→ TÂCHES À RÉALISER:
A. D'après l'extrait sur les imprimeurs grenoblois, combien d'ateliers d'imprimerie Rouen compte-t-elle au début du XVIIIe siècle ?
B. Poursuivez, s'il vous plaît, l'extrait sur les imprimeurs grenoblois à partir de sa dernière phrase.

→ EXTRAIT À LIRE:
»»
La communauté des imprimeurs-libraires grenoblois reste cependant assez modeste. En comparaison, à la même époque, Rouen qui est la troisième ville d’imprimerie de France au début du XVIIIe siècle, possède une communauté bien plus importante. En effet, au début du siècle, on dénombre environ 28 ateliers d’imprimerie à Rouen contre 6 à Grenoble et à la fin du XVIIIe siècle, Rouen en conserve encore une dizaine pour seulement 4 dans la capitale du Dauphiné56. Cette coupe drastique dans le nombre d’ateliers actifs est la conséquence directe de la volonté du pouvoir royal de contrôler l’imprimerie française plus fermement.
Cependant, un tel écart entre les deux cités n’a finalement rien de particulièrement surprenant. En effet, on constate que la plupart des autres villes provinciales équivalentes à Grenoble ont à peu près le même nombre d’ateliers typographiques durant cette période, soit entre 3 et 5 ateliers, au maximum.
Par exemple, à Strasbourg on dénombre 8 ateliers en 1701 et 5 en 1777, quant à Besançon, on passe de 5 à 4 imprimeries pour les mêmes dates57. Aussi, hormis les villes de Paris, Lyon et Rouen, qui sont les cités qui profitent le plus des nouvelles législations, la grande majorité des villes françaises peuvent difficilement compter plus d’une dizaine d’imprimeries au XVIIIe siècle, pour les mieux pourvues d’entre elles. Outre la communauté d’imprimeurs, on dénote également à Grenoble la présence de libraires et colporteurs installés en ville et qui tiennent une place relativement importante comme Lemaire (1778-1799), Pierre Francoz (1777-1780), ou François Brette (1773-1789)58.

Les familles d’imprimeurs majeures de Grenoble

Au sein de la communauté des imprimeurs, tous n’étaient pas égaux et tous n’ont pas marqué l’histoire de la même manière. La concurrence était rude entre les différents ateliers, aussi bien entre les imprimeurs grenoblois qu’avec les presses lyonnaises. Cette compétition devient d’autant plus importante avec les différents édits promulgués entre les XVIIème et XVIIIème siècles qui restreignent de plus en plus le nombre d’imprimeurs en ville et donc, l’accession à la Maîtrise d’imprimerie. Malgré ces contraintes, certaines familles d’imprimeurs parviennent à se démarquer du reste de leurs pairs, érigeant des dynasties prospères, s’instaurant comme imprimeurs de la ville de Grenoble et du roi, et à asseoir un quasi-monopole sur l’imprimerie grenobloise.
««
→ DONNÉES FOURNIES:
»»
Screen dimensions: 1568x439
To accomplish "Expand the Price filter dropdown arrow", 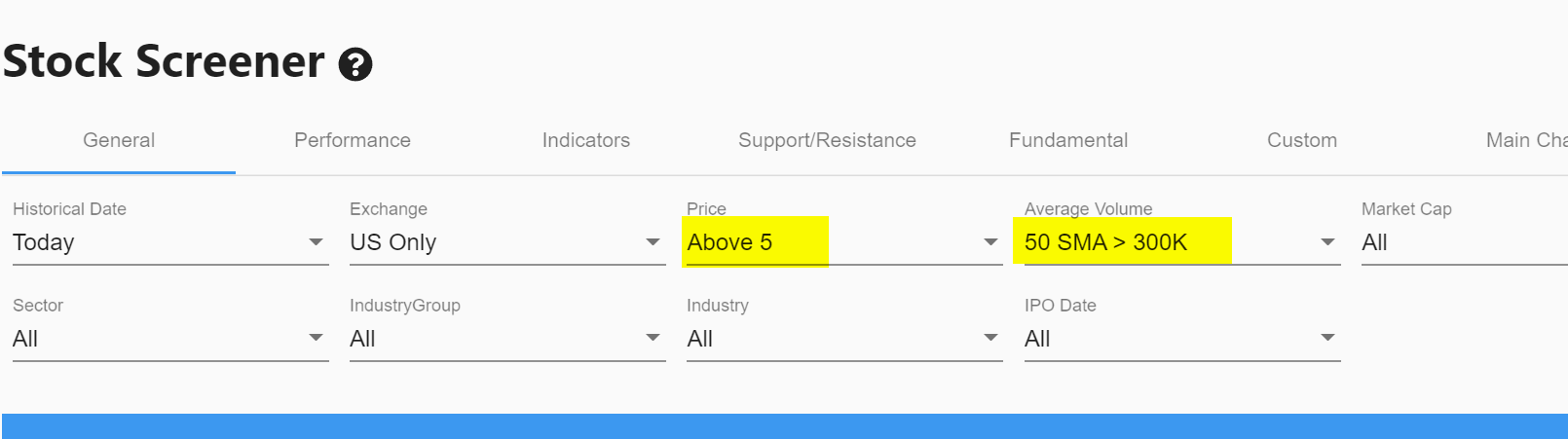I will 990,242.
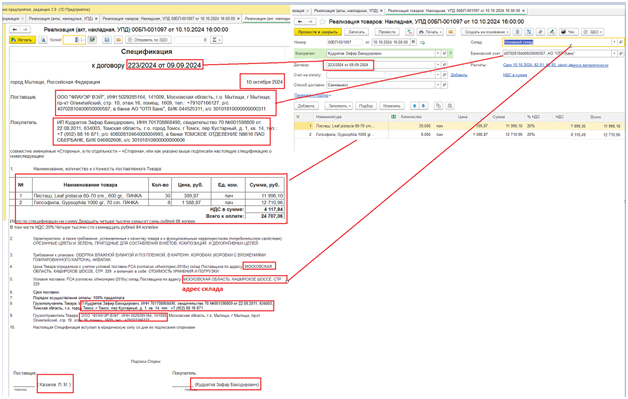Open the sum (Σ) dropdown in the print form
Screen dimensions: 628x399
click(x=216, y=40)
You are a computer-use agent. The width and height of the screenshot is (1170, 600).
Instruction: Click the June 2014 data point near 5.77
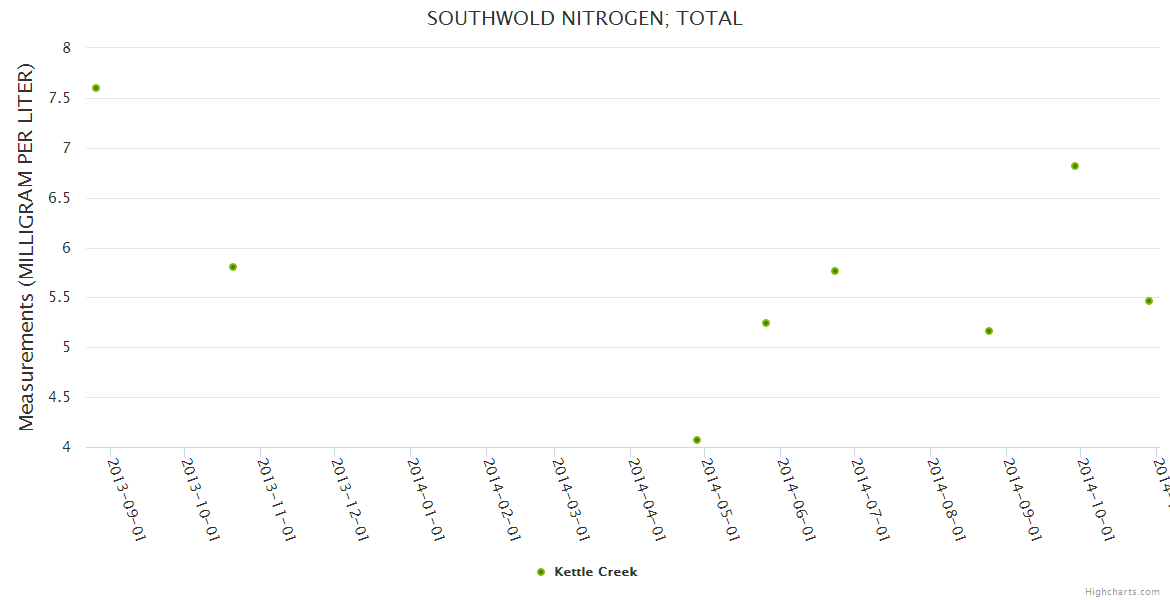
««
→ RÉPONSES PAR ITEM:
A. Environ 28 ateliers.

B.
Si la plupart de ces grandes dynasties ont déjà été le sujet de nombres de travaux, en refaire une rapide description est nécessaire afin d’achever de poser le cadre au sein duquel évolue la famille Petit.
La première famille d’imprimeurs à avoir marqué l’histoire de la capitale du Dauphiné est la famille Verdier. Ils sont les tout premiers à s’installer de manière stable comme imprimeurs en ville et à obtenir le titre d’imprimeurs du Roi et du Parlement, et Guillaume Verdier, son fondateur, est considéré comme le père de l’imprimerie à Grenoble59. L’entreprise des Verdiers domine tout le XVIIème siècle et fait partie de celles qui auront le plus marqué le milieu de l’impression grenobloise. Cependant, la famille perd son privilège avec l’arrêt du 18 mars 168960 au profit de la famille Giroud et perd peu à peu de son prestige. La dynastie s’éteint finalement en 1710 avec Jean Verdier.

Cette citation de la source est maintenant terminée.